# Problem description:
The records should be repeated word for word, pictures excluded.

** Opening Recorded data block **

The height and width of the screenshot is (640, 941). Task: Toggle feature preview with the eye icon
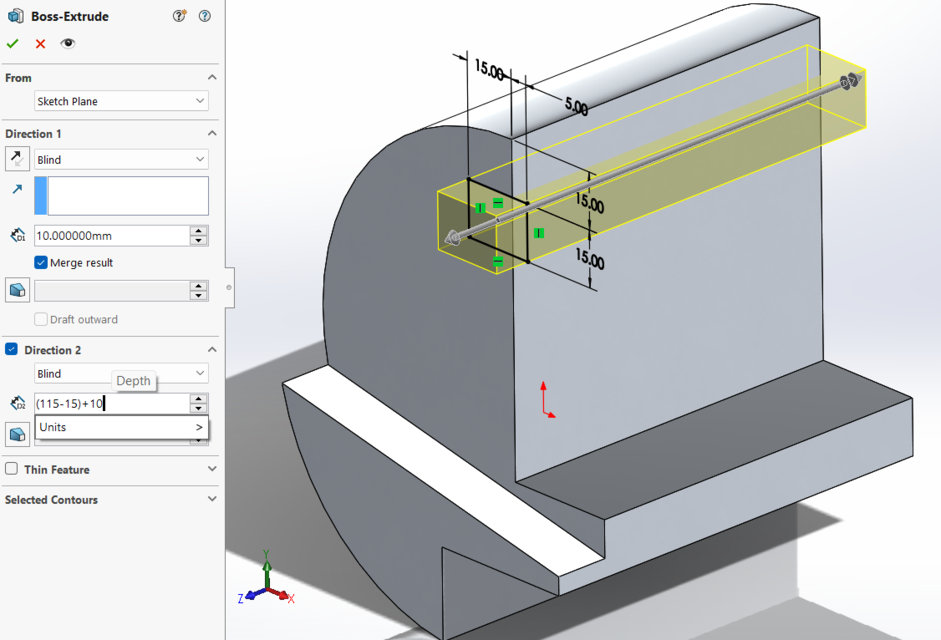point(67,43)
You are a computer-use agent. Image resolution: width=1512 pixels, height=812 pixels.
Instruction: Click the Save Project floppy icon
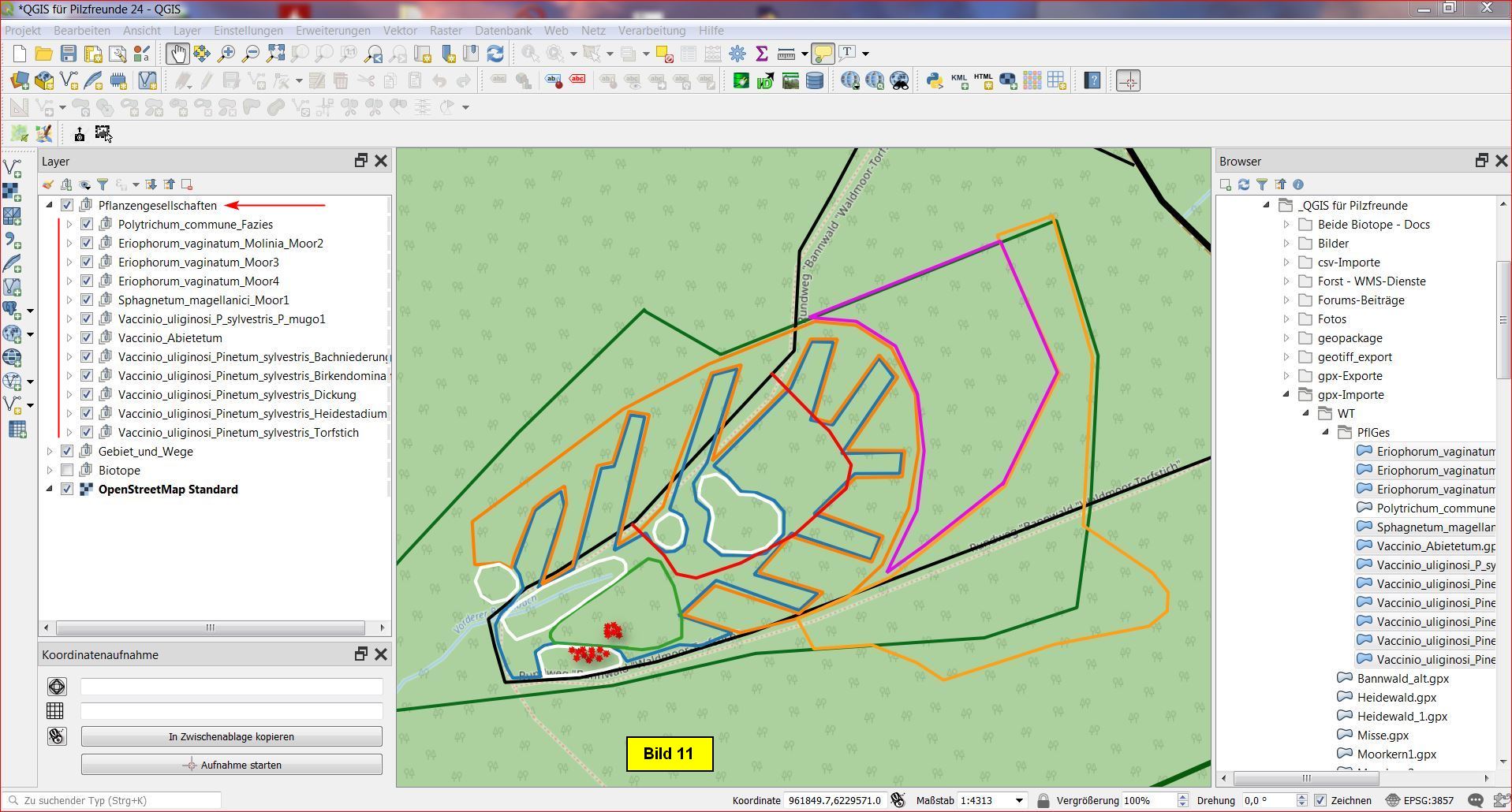coord(69,54)
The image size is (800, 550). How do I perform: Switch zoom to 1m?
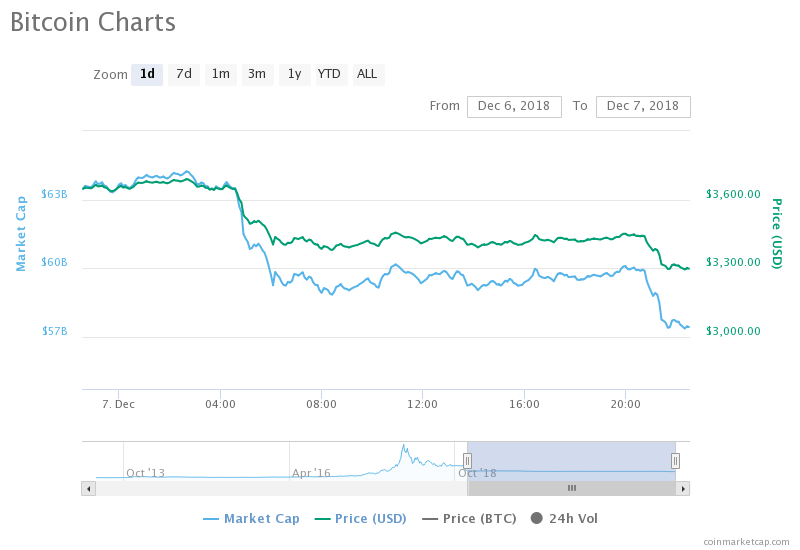221,74
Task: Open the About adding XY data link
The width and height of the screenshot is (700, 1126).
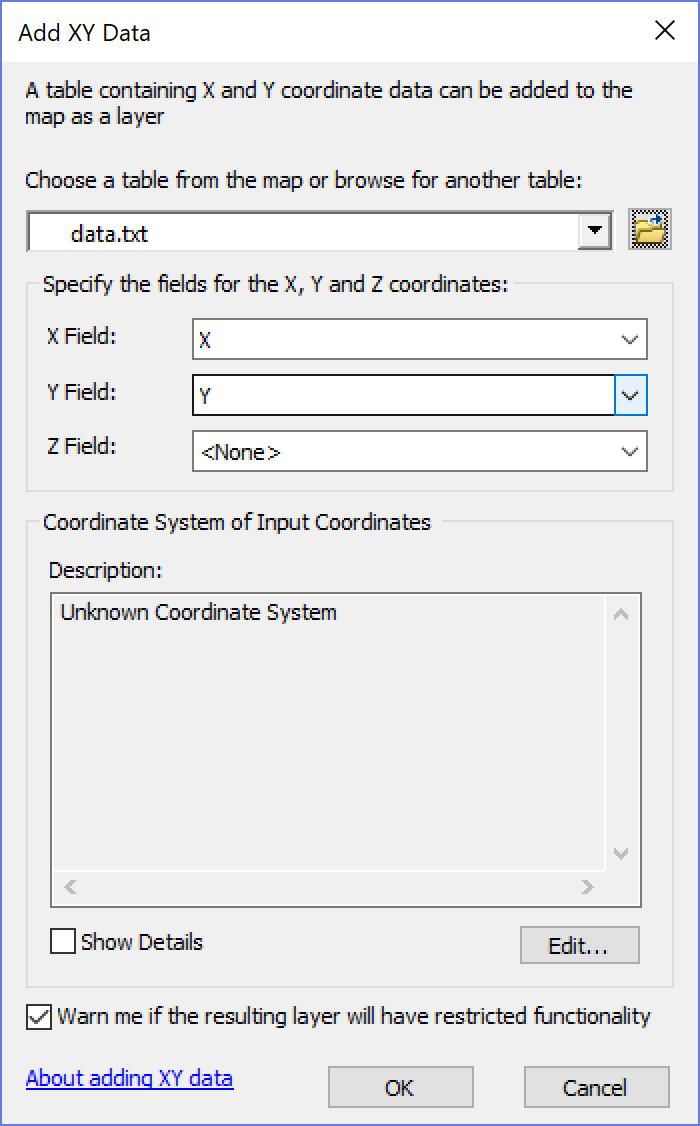Action: [x=129, y=1078]
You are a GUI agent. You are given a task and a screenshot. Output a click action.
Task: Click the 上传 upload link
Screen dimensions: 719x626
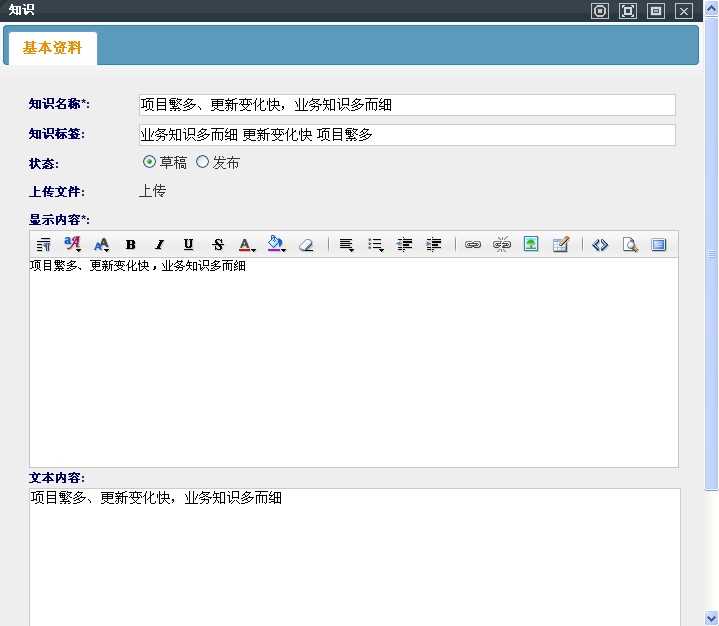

** Closing Recorded data block **

# Answer below:
The height and width of the screenshot is (640, 941). Task: Toggle feature preview with the eye icon
point(67,43)
You are a computer-use agent. Image resolution: width=1512 pixels, height=812 pixels.
Instruction: Click the Save Project floppy icon
coord(69,54)
The image size is (800, 550). How do I perform: Switch zoom to 1m?
221,74
Task: Open the About adding XY data link
The width and height of the screenshot is (700, 1126).
Action: [x=129, y=1078]
You are a GUI agent. You are given a task and a screenshot. Output a click action.
Task: Click the 上传 upload link
Screen dimensions: 719x626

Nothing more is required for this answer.